As you can see we used a lot of loops during our algorithm. In Python, coding this way would not have been the optimal way.. But in LUA it is!
Loops are optimized so we will use and abuse them.

## Accuracy implementation

We are about to implement a accuracy function that takes two arguments : first a list of prediction and second a list of the correct predictions and computes the prediction *accuracy* following the given formula : $$Acc =  \frac{t_p + t_n}{t_p + f_p + f_n + t_n}$$


With : 
$t_p$ and $t_n$ : Correctly labeled items
$f_p$ and $f_n$ : Not correctly labeled items

This seems plausible, since there are two actual classes in our classification problem, and our classifier attempts to label them  correctly.
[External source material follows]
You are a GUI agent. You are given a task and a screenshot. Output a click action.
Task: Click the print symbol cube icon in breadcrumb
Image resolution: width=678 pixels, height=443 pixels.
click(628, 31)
This is precisely the effectiveness measure often used for evaluating machine learning classification problems.

We will later see that Accuracy might not be the best error evaluation method we have at hand. 

In [10]:
reshaped_data = mnist_munging(mnist.traindataset().data,mnist.traindataset().label)
classified_data = classify_training_examples(reshaped_data,labels)
training_set = get_target_classes(classified_data,1,3)

times : 	
{
  reshaping : 2.3850400447845
}


times : 	
{
  classifying : 0.39362597465515
}
# of example of class 1 : 6742	
# of example of class 3 : 6131	


times : 	
{
  look_up_building : 0.0035409927368164
  global : 0.0035498142242432
  shuffling : 0.33586311340332
}


In [11]:
-- Trying accuracy with fake labels prediction
fake_predictions = torch.sign(torch.randn(#training_set["data"]))

In [12]:
function accuracy(output,labels)
    -- This method computes the accuracy of a set of prediction y, compared to some expected labels
    local pred_signs = torch.sign(output)
    local correct_classification = torch.cmul(pred_signs,labels)
    --local eval_params = torch.Tensor(1):fill(1):double()
    return torch.mean(correct_classification:eq(1):double())
end

## Batch and Stochastic Gradient Descent

As we specified in [this paper](../tme1/presentation/Gradient_Descent_Optimization Techniques.pdf), there are several different version of Gradient Descent. We distinguish two main versions of Gradient Descent algorithms :

1. The **Batch** gradient Descent : Which is a version of Gradient Descent that takes all the training examples and optimize the model parameters all at once.
1. The **Stochastic** gradient Descent, that update the model parameters and updates them using the training examples one by one.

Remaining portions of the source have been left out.